Thanks all for opening up and sharing.  I always ask my husband, what would happen if I stopped helping out?  Would my mom love me the same? We are really tight ourselves - if I could help I would, despite the fact that I know I am being used, but it is getting harder for us to provide help when we can barely meet our obligations to our kids and ourselves.   I need to take that step and start saying no and setting boundaries.


----------



## JanT (May 7, 2011)

Adriana,

I sit here with tears in my eyes as I read your comments.  I'm not quite sure what I want to say to you about this as of yet.  But, I want you to know that I think you are a precious and loving person, someone who made her own future with help from virtually no one but herself, and someone who must have a heart the size of 1000 hearts.  God bless you and may He bring you peace and comfort - each and every time something happens to set those feelings off again.  I will email you later!  Hugs, hugs, hugs!!!!!

Jan


----------



## ace2000 (May 7, 2011)

Fletch said:


> One thing I can tell you is life is to short, do what you know is best for you and enjoy them while you can.
> 
> I would love to say the following to my wife !!
> " I just spoke to my Mom and she drove me nuts "
> ...


 
Fletch, love this comment!  Thanks for sharing those thoughts.


----------



## ada903 (May 7, 2011)

Jan, that's so sweet!  No need to cry for me, I am actually the happiest creature alive, I just get a big angry and frustrated at times because of the situation, as I am trying to work through those feelings   You guys all said just the things I needed to hear! 



JanT said:


> Adriana,
> 
> I sit here with tears in my eyes as I read your comments.  I'm not quite sure what I want to say to you about this as of yet.  But, I want you to know that I think you are a precious and loving person, someone who made her own future with help from virtually no one but herself, and someone who must have a heart the size of 1000 hearts.  God bless you and may He bring you peace and comfort - each and every time something happens to set those feelings off again.  I will email you later!  Hugs, hugs, hugs!!!!!
> 
> Jan


----------



## glypnirsgirl (May 7, 2011)

ada903 said:


> Thanks all for opening up and sharing.  I always ask my husband, what would happen if I stopped helping out?  Would my mom love me the same? We are really tight ourselves - if I could help I would, despite the fact that I know I am being used, but it is getting harder for us to provide help when we can barely meet our obligations to our kids and ourselves.   I need to take that step and start saying no and setting boundaries.

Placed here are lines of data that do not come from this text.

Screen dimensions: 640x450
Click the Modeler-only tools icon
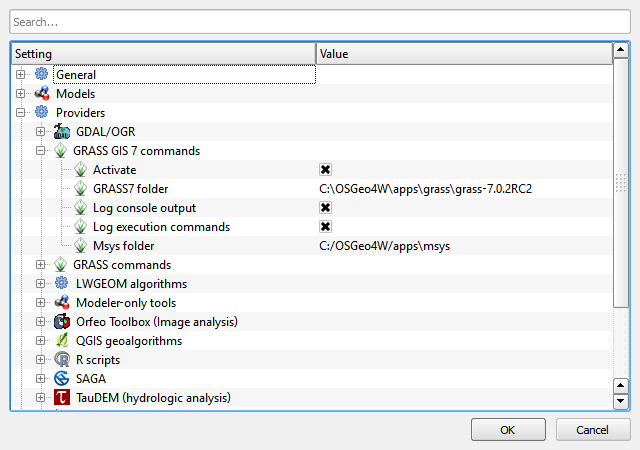[x=62, y=303]
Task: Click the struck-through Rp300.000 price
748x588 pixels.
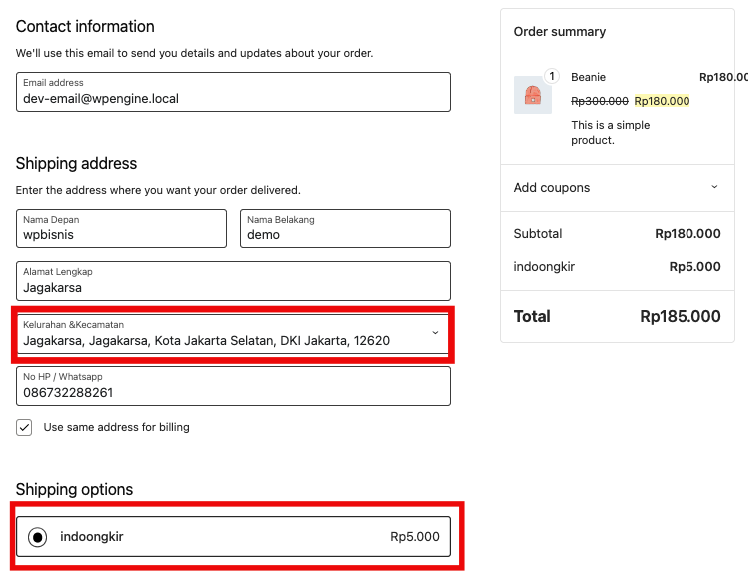Action: pyautogui.click(x=600, y=101)
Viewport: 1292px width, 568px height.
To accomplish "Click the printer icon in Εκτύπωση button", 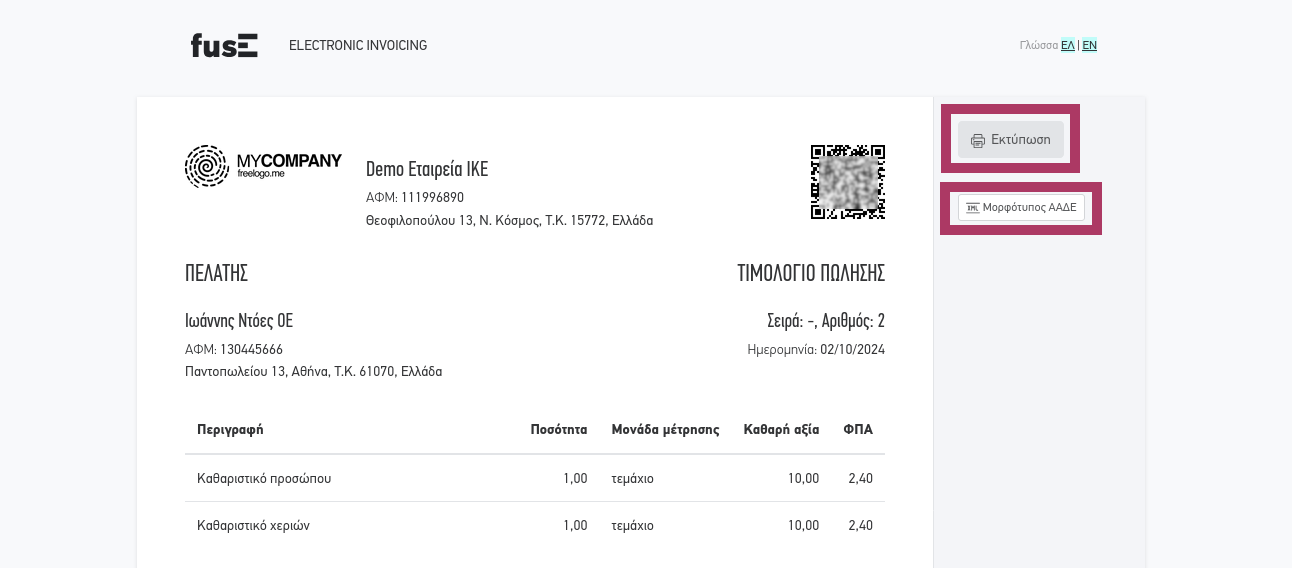I will [x=978, y=140].
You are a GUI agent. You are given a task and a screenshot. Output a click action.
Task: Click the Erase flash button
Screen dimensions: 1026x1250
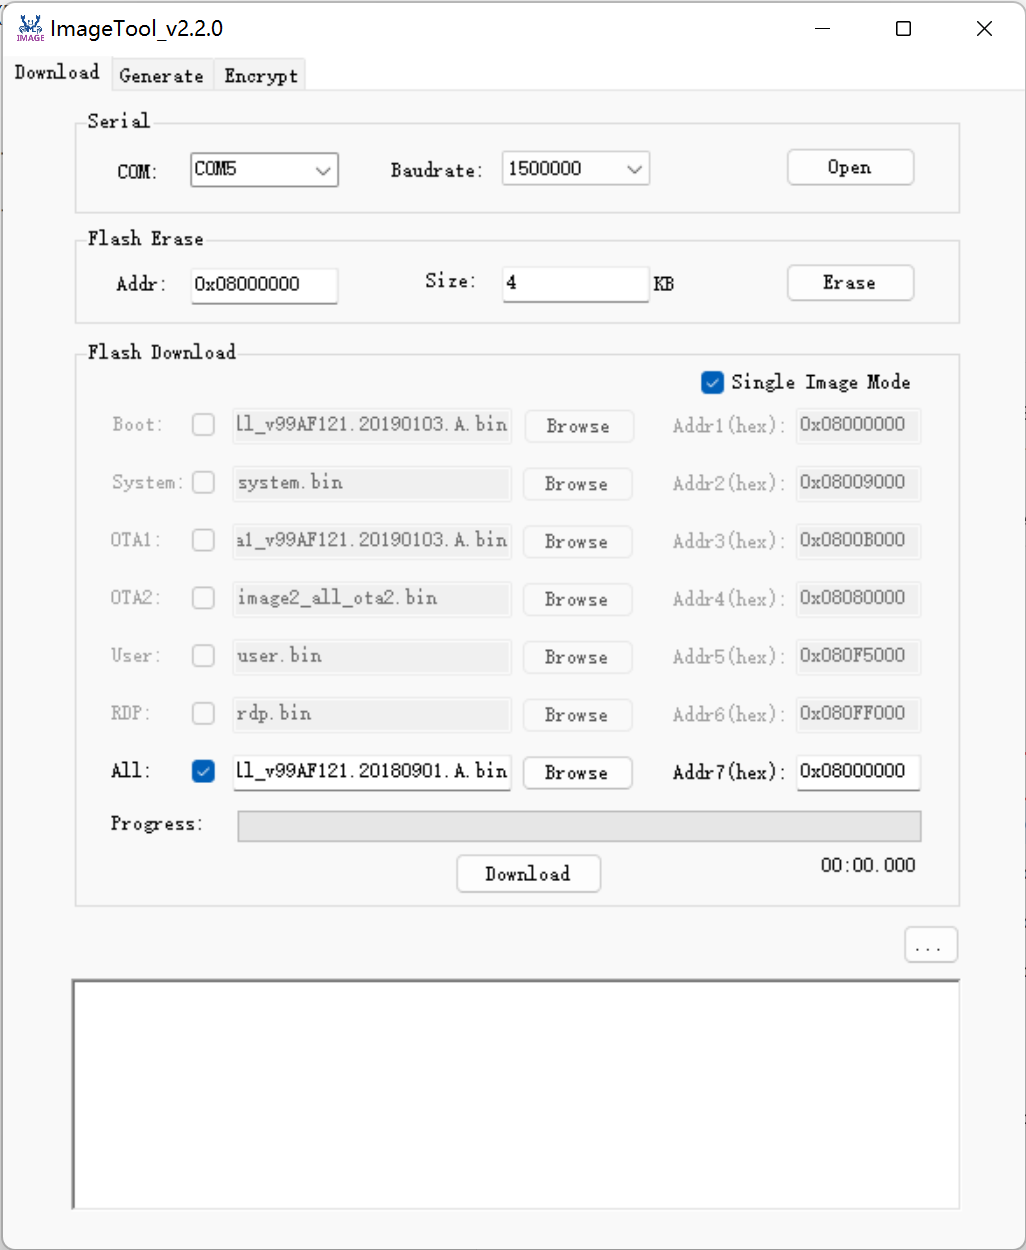pyautogui.click(x=849, y=283)
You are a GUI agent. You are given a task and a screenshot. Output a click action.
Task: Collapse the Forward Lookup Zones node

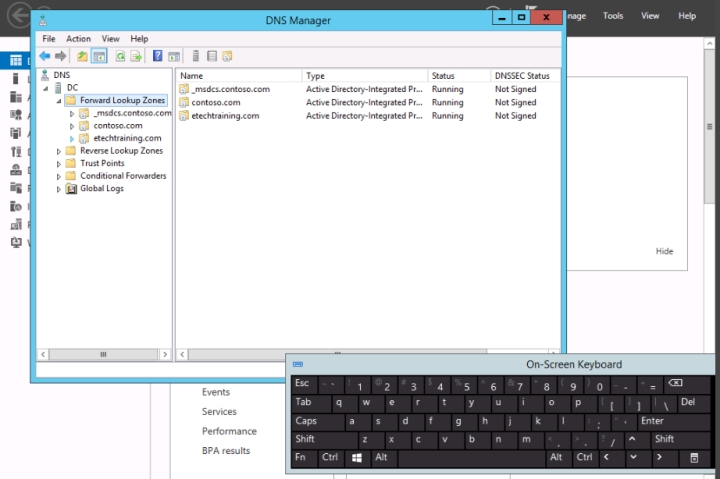tap(59, 101)
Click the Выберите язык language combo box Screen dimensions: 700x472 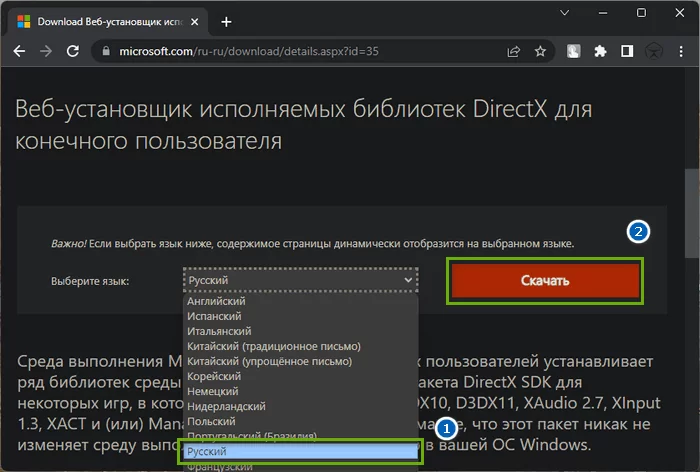[300, 281]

I do not mind going out on a limb and suggesting that you should not help at all. Why in the world would you help someone who REFUSES to help themselves? Why should you work to support someone that could support themselves?

I think you should keep your money. She keeps her time for herself and doesn't share it with you. 

Just reading this thread I got so angry on your behalf. As a bankruptcy attorney I frequently see people that have supported other until they end up in my office. And the cause was simply not saying, "NO." 

And your dad puts up with it. It is his choice. He married the woman. He has stayed married to her. She overspends. That their problem. It really is not yours. 

If I were you, I would simply say, "I am not going to help you at all financially. My responsiblity is to my husband and my children. Every dollar I spend on you is a dollar that I do not have for them. I am not responsible for you and I am not going to be placed in the position of being responsible for you. It is up to you to have a plan for your future. I cannot plan your future for you because I cannot control your present."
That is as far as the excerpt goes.